Smooth convergence to the enveloping cylinder for mean curvature flow of complete graphical hypersurfaces

TL;DR

This paper proves smooth convergence of certain mean curvature flows of complete graphical hypersurfaces to their enveloping cylinders, highlighting conditions, counterexamples, and asymptotic behaviors.

Contribution

It establishes conditions for smooth convergence, provides counterexamples for curvature bounds, and explores asymptotic relations in mean curvature flow of graphical hypersurfaces.

Findings

Proves smooth convergence to the enveloping cylinder under specific conditions.

Shows existence of hypersurfaces with unbounded curvature and oscillations.

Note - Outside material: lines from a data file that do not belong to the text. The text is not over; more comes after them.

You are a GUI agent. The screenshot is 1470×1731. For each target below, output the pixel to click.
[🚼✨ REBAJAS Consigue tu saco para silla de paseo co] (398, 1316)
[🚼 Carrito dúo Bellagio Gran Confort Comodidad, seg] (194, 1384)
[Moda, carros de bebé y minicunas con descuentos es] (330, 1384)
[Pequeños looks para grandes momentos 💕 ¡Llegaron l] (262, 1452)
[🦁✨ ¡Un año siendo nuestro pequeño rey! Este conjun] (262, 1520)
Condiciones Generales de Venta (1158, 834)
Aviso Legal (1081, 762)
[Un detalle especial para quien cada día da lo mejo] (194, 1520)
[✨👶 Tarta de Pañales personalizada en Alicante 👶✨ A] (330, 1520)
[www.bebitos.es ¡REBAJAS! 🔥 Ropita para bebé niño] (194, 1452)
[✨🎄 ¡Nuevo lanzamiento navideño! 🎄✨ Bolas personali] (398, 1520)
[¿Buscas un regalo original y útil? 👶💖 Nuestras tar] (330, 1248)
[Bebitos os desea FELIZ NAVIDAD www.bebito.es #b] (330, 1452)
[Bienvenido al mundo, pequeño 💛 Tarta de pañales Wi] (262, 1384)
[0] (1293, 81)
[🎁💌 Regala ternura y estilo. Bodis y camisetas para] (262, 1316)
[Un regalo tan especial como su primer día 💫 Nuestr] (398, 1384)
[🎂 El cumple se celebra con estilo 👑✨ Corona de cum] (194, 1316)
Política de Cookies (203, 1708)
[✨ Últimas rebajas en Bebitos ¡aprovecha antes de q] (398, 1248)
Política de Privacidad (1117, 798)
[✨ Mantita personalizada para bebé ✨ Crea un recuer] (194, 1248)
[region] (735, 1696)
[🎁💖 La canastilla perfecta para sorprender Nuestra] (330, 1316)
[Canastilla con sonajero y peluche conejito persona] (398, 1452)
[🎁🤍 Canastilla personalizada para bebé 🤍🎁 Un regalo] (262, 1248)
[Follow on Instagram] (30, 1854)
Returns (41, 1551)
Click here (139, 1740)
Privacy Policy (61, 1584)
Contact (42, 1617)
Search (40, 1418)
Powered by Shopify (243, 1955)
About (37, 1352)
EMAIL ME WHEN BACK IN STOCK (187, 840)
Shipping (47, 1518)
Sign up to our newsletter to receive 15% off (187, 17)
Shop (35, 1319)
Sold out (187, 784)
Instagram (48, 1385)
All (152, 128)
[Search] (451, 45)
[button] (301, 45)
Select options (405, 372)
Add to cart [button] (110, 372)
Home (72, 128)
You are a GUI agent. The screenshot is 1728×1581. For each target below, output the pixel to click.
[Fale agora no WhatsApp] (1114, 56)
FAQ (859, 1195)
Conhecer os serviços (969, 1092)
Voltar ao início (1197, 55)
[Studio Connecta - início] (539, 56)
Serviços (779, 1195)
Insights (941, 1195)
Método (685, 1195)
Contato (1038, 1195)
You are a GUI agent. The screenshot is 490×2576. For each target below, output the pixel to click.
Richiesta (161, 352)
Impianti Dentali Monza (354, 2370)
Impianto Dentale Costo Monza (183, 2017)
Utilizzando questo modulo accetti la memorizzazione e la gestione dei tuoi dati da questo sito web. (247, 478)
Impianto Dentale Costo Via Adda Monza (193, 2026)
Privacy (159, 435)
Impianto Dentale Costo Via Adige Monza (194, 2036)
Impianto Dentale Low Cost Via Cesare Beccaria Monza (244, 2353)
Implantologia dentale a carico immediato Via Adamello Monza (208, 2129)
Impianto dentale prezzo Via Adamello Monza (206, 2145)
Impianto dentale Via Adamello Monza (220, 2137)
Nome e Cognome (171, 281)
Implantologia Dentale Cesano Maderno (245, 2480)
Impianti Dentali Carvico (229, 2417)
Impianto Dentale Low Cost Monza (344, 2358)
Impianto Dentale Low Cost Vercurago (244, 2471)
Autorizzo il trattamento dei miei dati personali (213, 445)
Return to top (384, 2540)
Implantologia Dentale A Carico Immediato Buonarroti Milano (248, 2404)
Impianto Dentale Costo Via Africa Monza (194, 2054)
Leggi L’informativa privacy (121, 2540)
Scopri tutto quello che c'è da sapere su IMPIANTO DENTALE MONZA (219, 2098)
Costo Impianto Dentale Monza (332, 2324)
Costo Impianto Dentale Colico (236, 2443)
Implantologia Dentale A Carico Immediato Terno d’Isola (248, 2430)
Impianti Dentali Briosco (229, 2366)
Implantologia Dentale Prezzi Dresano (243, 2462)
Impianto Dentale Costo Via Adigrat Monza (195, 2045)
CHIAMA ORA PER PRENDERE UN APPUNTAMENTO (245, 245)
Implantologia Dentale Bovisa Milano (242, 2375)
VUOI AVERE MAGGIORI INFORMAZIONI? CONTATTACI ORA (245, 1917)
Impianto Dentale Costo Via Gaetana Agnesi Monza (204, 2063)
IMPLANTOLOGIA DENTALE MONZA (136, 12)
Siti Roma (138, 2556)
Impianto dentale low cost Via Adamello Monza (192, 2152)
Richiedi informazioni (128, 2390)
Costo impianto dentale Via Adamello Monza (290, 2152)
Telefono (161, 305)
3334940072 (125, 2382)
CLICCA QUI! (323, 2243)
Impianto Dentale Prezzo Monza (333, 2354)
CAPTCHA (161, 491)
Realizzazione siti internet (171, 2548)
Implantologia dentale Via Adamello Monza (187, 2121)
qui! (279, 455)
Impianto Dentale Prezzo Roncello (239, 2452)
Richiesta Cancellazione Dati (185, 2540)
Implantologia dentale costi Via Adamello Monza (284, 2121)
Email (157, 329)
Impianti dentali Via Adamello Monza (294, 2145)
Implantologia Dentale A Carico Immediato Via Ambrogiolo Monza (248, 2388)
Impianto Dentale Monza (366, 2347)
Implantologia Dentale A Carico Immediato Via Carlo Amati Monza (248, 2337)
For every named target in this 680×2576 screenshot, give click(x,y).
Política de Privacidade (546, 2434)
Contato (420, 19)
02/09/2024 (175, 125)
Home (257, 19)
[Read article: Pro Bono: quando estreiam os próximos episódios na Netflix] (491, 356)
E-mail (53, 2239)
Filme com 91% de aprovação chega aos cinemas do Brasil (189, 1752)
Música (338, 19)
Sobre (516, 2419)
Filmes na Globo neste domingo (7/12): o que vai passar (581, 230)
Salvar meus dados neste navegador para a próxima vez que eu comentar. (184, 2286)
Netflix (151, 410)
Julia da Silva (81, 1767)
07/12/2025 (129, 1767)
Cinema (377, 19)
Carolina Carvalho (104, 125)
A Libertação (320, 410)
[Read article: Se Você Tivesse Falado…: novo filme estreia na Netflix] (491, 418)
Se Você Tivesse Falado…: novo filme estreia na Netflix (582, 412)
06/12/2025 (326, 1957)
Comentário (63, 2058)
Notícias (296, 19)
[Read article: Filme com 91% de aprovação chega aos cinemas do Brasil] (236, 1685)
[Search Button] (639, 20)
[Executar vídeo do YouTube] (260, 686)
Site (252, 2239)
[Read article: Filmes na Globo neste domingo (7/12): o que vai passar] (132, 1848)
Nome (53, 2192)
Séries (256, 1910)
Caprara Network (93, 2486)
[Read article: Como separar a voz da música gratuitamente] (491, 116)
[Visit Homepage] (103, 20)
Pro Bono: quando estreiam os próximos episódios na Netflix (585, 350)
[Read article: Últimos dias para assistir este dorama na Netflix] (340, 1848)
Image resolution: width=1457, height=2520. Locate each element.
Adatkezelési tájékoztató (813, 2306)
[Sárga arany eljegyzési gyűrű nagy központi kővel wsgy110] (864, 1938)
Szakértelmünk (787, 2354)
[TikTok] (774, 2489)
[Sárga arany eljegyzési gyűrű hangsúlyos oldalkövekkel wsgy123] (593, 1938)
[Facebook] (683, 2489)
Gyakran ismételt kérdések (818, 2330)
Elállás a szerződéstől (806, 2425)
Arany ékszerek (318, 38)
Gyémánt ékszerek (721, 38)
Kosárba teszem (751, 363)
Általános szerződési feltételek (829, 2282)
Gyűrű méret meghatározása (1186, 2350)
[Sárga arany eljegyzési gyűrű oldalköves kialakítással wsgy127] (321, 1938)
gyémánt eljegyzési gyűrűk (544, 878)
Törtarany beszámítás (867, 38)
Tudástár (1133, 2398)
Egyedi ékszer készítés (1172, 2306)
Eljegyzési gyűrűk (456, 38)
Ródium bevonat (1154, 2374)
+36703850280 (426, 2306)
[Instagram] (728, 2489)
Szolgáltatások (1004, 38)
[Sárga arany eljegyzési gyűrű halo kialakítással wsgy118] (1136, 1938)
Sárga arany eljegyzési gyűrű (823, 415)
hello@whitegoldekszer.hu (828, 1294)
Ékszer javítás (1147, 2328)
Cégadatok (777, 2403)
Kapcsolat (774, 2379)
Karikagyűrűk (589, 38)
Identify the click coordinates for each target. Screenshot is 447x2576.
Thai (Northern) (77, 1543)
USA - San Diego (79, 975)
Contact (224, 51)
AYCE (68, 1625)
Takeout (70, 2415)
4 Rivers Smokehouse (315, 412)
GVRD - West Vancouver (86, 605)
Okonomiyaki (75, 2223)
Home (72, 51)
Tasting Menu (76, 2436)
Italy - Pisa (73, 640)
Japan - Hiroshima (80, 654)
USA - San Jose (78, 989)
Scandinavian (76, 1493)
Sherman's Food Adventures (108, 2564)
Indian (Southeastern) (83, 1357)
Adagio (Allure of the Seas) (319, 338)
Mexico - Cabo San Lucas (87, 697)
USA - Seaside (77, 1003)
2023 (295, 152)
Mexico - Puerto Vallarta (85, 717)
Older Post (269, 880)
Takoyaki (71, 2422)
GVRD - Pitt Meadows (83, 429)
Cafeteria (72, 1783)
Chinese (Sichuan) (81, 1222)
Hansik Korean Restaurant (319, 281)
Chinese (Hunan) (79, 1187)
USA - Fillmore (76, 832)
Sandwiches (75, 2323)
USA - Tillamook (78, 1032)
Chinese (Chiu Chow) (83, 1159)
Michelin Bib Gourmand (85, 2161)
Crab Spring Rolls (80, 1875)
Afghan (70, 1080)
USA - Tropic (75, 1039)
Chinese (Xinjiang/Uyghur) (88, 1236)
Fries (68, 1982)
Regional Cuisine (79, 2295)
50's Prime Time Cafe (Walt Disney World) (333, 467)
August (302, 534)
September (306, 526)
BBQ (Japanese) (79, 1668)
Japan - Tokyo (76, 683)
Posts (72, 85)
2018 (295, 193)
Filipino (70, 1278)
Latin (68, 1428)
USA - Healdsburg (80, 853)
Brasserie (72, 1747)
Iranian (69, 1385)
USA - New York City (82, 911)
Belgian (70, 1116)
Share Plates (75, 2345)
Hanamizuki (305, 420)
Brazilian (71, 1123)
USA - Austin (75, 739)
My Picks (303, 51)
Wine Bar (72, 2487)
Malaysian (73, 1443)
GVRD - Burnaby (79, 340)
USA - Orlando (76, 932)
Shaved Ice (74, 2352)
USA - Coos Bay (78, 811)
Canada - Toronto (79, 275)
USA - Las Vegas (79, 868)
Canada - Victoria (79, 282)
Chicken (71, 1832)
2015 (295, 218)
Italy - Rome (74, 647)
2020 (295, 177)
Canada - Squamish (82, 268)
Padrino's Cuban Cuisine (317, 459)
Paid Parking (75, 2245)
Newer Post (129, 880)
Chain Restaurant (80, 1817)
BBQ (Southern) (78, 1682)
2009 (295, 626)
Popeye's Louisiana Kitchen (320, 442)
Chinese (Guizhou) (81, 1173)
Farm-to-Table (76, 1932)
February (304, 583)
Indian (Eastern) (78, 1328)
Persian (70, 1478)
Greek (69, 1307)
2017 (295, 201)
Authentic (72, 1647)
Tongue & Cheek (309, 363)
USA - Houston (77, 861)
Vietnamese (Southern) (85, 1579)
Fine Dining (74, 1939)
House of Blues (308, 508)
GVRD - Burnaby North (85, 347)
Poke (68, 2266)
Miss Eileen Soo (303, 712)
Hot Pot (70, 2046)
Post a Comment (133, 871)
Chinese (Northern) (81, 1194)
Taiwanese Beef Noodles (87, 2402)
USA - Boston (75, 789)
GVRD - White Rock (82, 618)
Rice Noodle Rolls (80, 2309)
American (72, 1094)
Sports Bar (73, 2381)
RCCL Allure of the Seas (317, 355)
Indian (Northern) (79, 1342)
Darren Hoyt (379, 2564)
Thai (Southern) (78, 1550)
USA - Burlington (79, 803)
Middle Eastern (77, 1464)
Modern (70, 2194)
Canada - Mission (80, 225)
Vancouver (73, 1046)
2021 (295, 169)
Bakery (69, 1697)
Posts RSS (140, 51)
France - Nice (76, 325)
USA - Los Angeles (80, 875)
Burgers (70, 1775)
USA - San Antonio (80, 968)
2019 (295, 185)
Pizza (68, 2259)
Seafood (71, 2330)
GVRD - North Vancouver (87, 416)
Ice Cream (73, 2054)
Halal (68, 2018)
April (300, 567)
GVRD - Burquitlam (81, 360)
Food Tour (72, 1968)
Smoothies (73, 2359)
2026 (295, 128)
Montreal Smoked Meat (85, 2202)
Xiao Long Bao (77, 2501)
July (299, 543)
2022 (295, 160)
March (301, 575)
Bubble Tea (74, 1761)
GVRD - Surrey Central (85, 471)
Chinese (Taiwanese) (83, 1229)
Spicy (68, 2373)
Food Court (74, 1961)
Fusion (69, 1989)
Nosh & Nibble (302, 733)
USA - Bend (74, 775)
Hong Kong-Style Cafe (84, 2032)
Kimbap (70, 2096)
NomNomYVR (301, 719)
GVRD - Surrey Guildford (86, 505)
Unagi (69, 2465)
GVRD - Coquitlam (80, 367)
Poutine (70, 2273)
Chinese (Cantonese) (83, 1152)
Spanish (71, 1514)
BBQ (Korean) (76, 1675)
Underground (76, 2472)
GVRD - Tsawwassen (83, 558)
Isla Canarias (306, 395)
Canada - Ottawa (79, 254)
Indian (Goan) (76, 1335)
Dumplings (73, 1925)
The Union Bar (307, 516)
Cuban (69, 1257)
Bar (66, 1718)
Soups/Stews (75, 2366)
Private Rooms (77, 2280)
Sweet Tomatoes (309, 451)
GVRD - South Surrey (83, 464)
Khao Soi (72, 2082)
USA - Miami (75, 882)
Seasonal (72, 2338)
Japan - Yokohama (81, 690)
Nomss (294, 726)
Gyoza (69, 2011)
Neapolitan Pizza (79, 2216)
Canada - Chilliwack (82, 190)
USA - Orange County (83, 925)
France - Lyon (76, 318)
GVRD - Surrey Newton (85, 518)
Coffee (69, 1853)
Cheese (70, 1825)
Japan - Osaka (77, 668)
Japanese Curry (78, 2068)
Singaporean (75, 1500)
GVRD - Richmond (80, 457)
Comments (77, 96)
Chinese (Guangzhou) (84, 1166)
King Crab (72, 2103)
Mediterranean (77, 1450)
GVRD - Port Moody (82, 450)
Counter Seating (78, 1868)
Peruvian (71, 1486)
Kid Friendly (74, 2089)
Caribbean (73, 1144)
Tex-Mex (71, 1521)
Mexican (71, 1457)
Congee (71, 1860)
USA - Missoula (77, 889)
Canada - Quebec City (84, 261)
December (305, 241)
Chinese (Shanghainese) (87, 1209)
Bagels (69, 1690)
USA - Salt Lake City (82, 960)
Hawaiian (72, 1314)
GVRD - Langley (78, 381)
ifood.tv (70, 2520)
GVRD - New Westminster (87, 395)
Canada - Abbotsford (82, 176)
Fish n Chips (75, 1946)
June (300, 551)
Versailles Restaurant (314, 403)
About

Relates initial boundary asymptotics to the surface’s vanishing behavior.

Abstract

For a mean curvature flow of complete graphical hypersurfaces $M_{t}=\operatorname{graph} u(\cdot,t)$ defined over domains $\Omega_{t}$, the enveloping cylinder is $\partial\Omega_{t}\times\mathbb{R}$. We prove the smooth convergence of $M_{t}-h\,e_{n+1}$ to the enveloping cylinder under certain circumstances. Moreover, we give examples demonstrating that there is no uniform curvature bound in terms of the inital curvature and the geometry of $\Omega_{t}$. Furthermore, we provide an example where the hypersurface increasingly oscillates towards infinity in both space and time. It has unbounded curvature at all times and is not smoothly asymptotic to the enveloping cylinder. We also prove a relation between the initial spatial asymptotics at the boundary and the temporal asymptotics of how the surface vanishes to infinity for certain rates in the case $\Omega_{t}$ are balls.